Why should you have a zero-defect strategy?
Richard Stobart
July 28, 2015
Part of the logic of a zero-defect strategy is about psychology: specifically, the psychology of the developer working on code that they know is flawed. The other part of it is just good business practice...
We’ve all heard many times that the cost of identifying a bug in production is exponentially more expensive than identifying a bug in development.
If you take an approach of “some bugs are acceptable to roll into production” then effectively what you’re saying is “I’d rather spend more money later than less money now fixing this problem”. If you do that more than once or twice then you start to build your house on sand.
In practice
Imagine a developer working on a feature, relying on other components that have some well-known defects in them. They’re relying on these components to get their feature working. The developer thinks long and hard about their feature. They implement the code. They run the tests. Something breaks.
The natural reaction is to think that the known problems in the dependent components are more likely to be the problem, rather than an unknown problem in the developer’s code. They’ve spent a long time on that code. They’ve thought it all through. It should work.
The developer knows that the component they’re depending on is flaky, so go ahead and commit this code, knowing there’s a bug in the other feature. That’s not their problem.
This problem becomes exacerbated. The developer is not being absolutely 100% pure in their implementation. Buggy code is being delivered, whether it’s in their feature or another feature. The whole problem then multiplies. The next developer comes along thinking they’re relying on the feature they know is buggy. They’re also relying on a feature that doesn’t work because that developer is relying on a feature that’s buggy. They’re going to take more time to fix the feature. It’s been a long time since the original bug was identified. No one seems to care. They won’t waste their time fixing that.

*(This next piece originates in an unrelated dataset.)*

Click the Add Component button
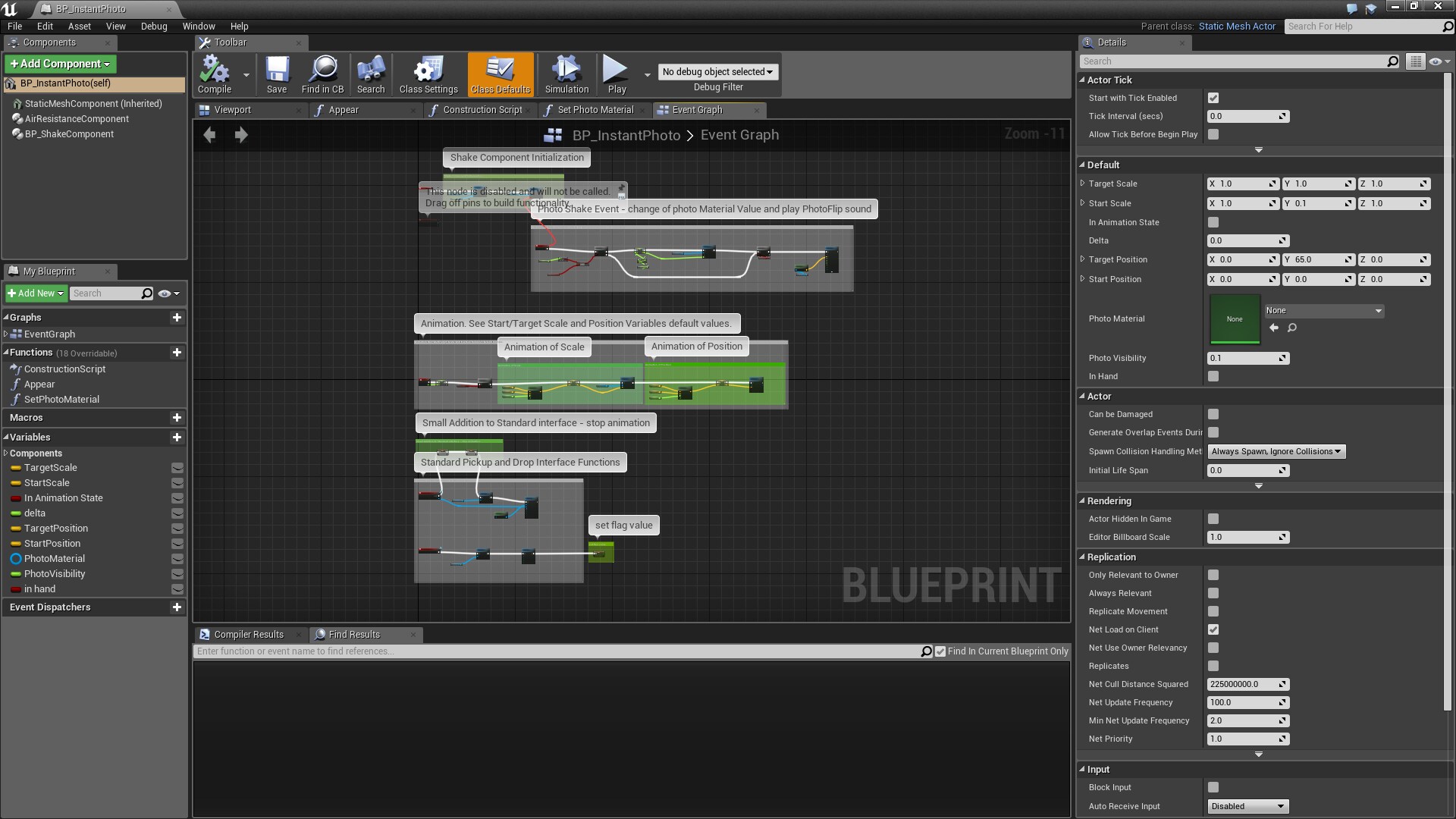1456x819 pixels. coord(60,64)
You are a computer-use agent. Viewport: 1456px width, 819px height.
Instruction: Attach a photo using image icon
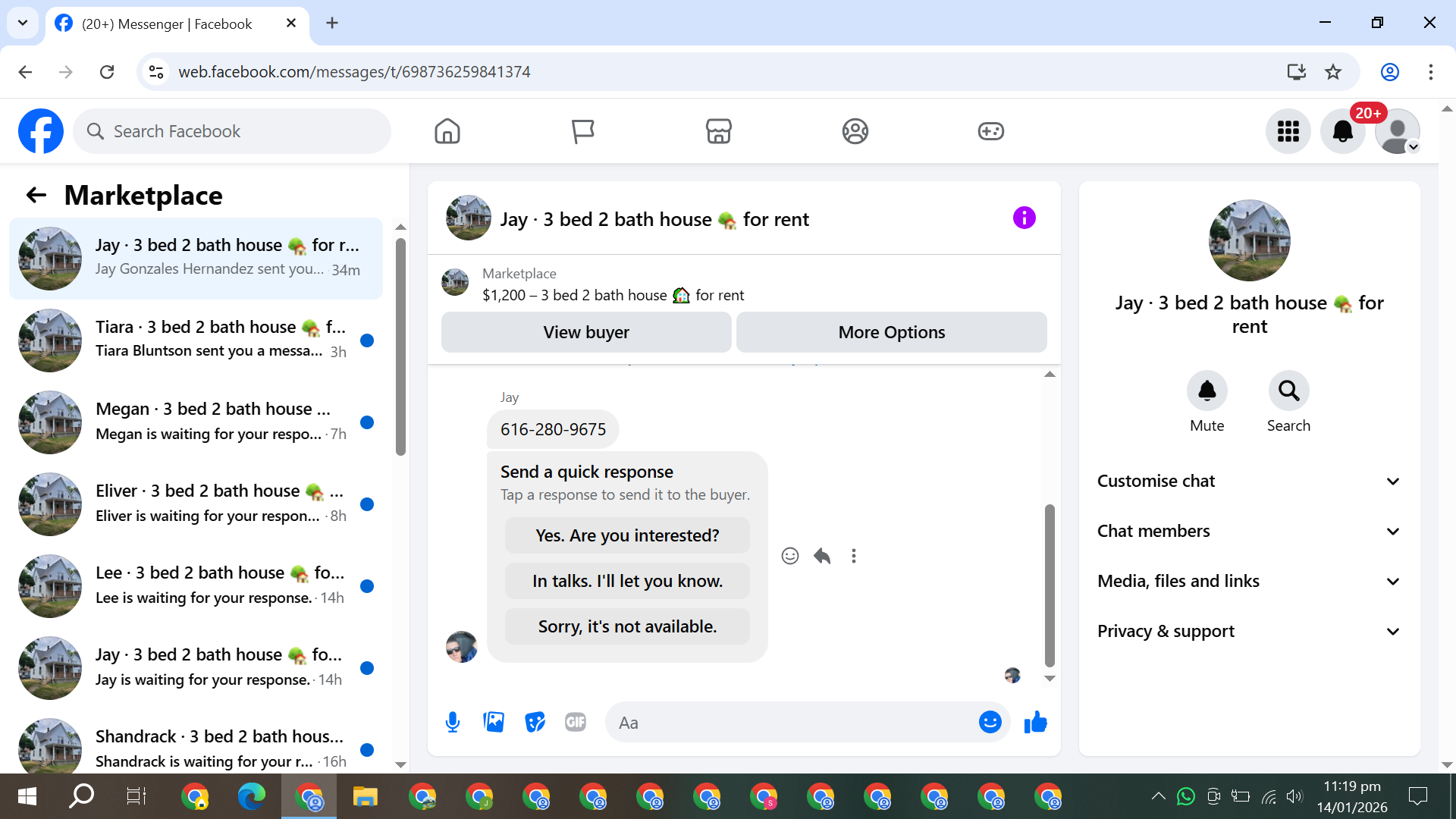coord(494,722)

Their bit of code will work in certain scenarios, but not in this scenario because it’s know there’s a problem. So the code isn’t actually tested for that scenario, even though it’s been written so that one day - if that feature is fixed - that code will probably work (or it may not).
The situation
Eventually the whole code base, over time, becomes riddled with holes. Everyone has justified that these holes are acceptable. Every time a new feature is built, it’s being built on a very fragile code base. Only the well-travelled code base paths are bug-free. All other paths are full of pit holes that aren’t understood.
Maintaining a huge code base, full of pit holes, is very expensive.
The solution
The buggy code should be removed. Either fixed or acknowledged that it’s not going to use a feature and remove it. Otherwise a whole load of 'debt' is built up. Not even technical debt, just feature debt.
The easiest thing to do is nip it in the bud. You should be saying:
- We are going for zero-defect code
- Each feature we build will have zero-known defects
- As soon as we discover a defect, we will remove it/fix it/stub out that bit of code, we don’t need it anymore
- We should invest the time in making sure there are no problems in the code
Malcolm Gladwell talks about the Broken Window Syndrome - the then Major of New York's approach to zero-tolerance of small crimes, like broken windows in disused factories, that tolerate ever-larger crimes. This is exactly that. Manifestation in code.